Denham Harman : "les antioxydants pour allonger la vie"

Par Lanutrition.fr Publié le 03/05/2006 Mis à jour le 10/03/2017
Denham Harman est à l'origine de la théorie du vieillissement par les radicaux libres.Professeur émérite à l’université du Nebraska, fondateur de l’American Aging Association, LaNutrition.fr l'avait rencontré pour un entretien exclusif. 

Le Pr Denham Harman, né le 14 février 1916 et décédé le 25 novembre 2014 à 98 ans, est le père de la théorie du vieillissement par les radicaux libres. Nous l'avions rencontré en 2007. Pour LaNutrition.fr il est revenu sur les origines de cette hypothèse, les effets des antioxydants et les compléments nutritionnels qu'il continue à prendre chaque jour. Mais il prévient : des doses trop élevées ne sont pas souhaitables.

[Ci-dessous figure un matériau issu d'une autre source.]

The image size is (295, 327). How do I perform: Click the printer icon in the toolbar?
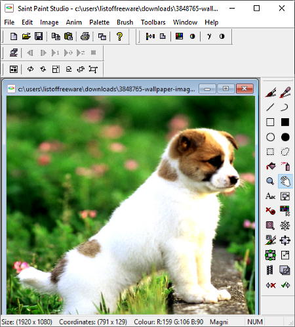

LaNutrition.fr : Qu’est-ce qui vous a conduit à vous pencher sur les mécanismes du vieillissement ?

Pr Denham Harman : Un jour, mon épouse m’a montré un article du New York Times, écrit par William Laurence, l’éditeur scientifique du quotidien. Elle pensait que l’article m’intéresserait. Il s’intitulait : « Demain vous serez plus jeune. » et il y était question de tentatives pour augmenter la durée de vie. J’ai commencé à me poser tout un tas de questions sur le vieillissement cellulaire, le cancer, la mort. A l’époque, j’étais ingénieur chimiste chez Shell. Je travaillais sur la chimie des radicaux libres. Mais je n’avais pas de notions très approfondies de biologie. Alors, j’ai quitté Shell pour accomplir des études médicales à Stanford.

Comment en êtes-vous venu à l’hypothèse que les radicaux libres jouent un rôle dans le vieillissement ?

Je travaillais depuis 4 mois à Berkeley, à l’université de Californie, comme chercheur dans le laboratoire du Dr John Lawrence. Je passais mon temps à réfléchir à cette question du vieillissement, mais où que je me tourne, je ne trouvais pas de réponse satisfaisante. Et puis un matin de novembre, je lisais dans mon bureau, et il m’est brusquement venu l’idée que les phénomènes que j’avais longuement étudiés chez Shell, ces radicaux libres, pouvaient expliquer la détérioration des systèmes biologiques qui accompagnent le vieillissement. Personne n’avait mis de radicaux libres en évidence dans l’organisme, mais la nature même de la chimie voulait qu’on en trouve ! Nos cellules sont en permanence exposées à de l’oxygène, et je me disais que des réactions radicalaires intervenaient probablement.

Comment cette idée a-t-elle été accueillie ?

On me disait, c’est intéressant, mais bien trop simple pour rendre compte d’un problème aussi complexe que le vieillissement. Je répondais que la chimie des radicaux libres n’est simple qu’en apparence, mais les gens haussaient les épaules.

Les choses ont bien changé. Les termes « radicaux libres » et « antioxydants » sont dans tous les journaux, qu’ils soient scientifiques ou de vulgarisation.

Les réactions radicalaires sont aujourd’hui impliquées dans une centaine de troubles, dont le cancer, les maladies cardio-vasculaires, les accidents cérébro-vasculaires, l’arthrite rhumatoïde, les cataractes, la maladie d’Alzheimer. Les antioxydants diminuent ces dégâts et contribuent ainsi à la santé et à la longévité.

Prenez-vous à titre personnel ces fameux suppléments antioxydants que vos recherches ont contribué à populariser ?

Je prends chaque jour une multivitamine avec du zinc, 100 mcg de sélénium, 200 mg de vitamine E et 30 mg de coenzyme Q10. Je ne suis pas persuadé que des doses supérieures soient bénéfiques. Au contraire, nos recherches montrent qu’un excès d’antioxydants peut perturber la production énergétique de nos cellules. En plus des suppléments, je suis attentif à mon alimentation, et je maintiens un bon niveau d’activité physique.